[[ MATERIAL SUPPLIED open ]]
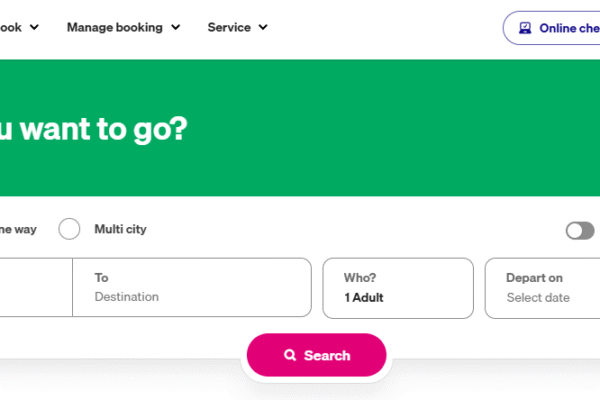Click the Online check-in button

(x=555, y=28)
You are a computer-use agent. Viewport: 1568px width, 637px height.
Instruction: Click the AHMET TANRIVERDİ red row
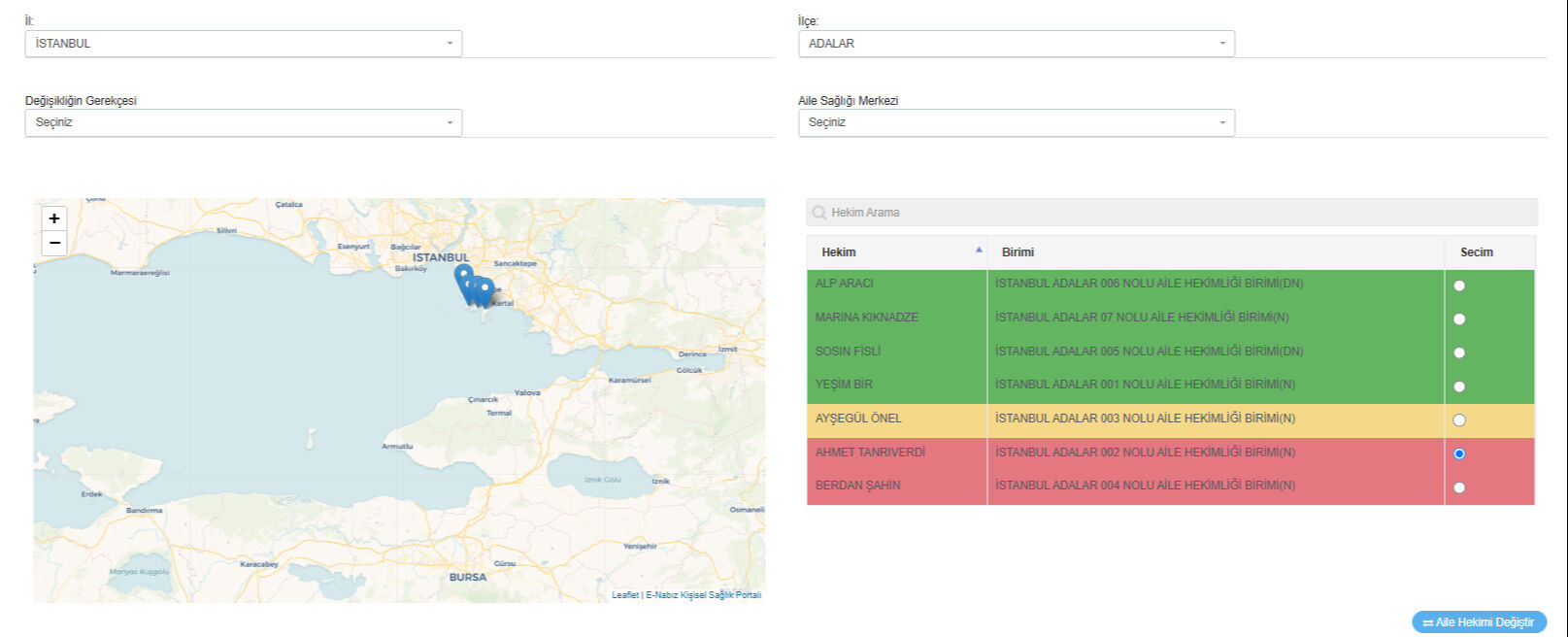[871, 453]
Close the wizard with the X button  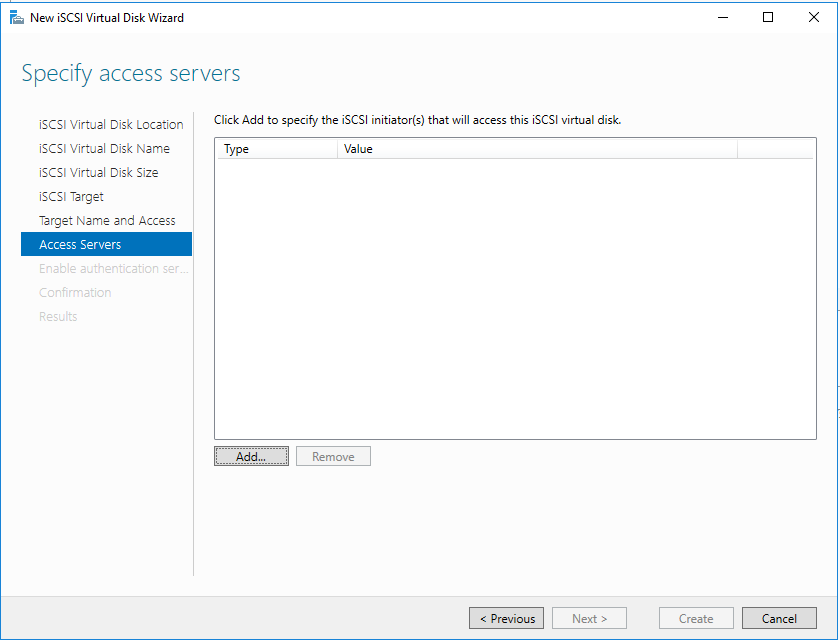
[[ MATERIAL SUPPLIED closed ]]
__YOUR TASK__
Write out exactly the lines from the one containing "Instruction: Click the" to the last line of the records above, both included, and leave out any pictures.

__RESULT__
Instruction: Click the AHMET TANRIVERDİ red row
[871, 453]
Close the wizard with the X button  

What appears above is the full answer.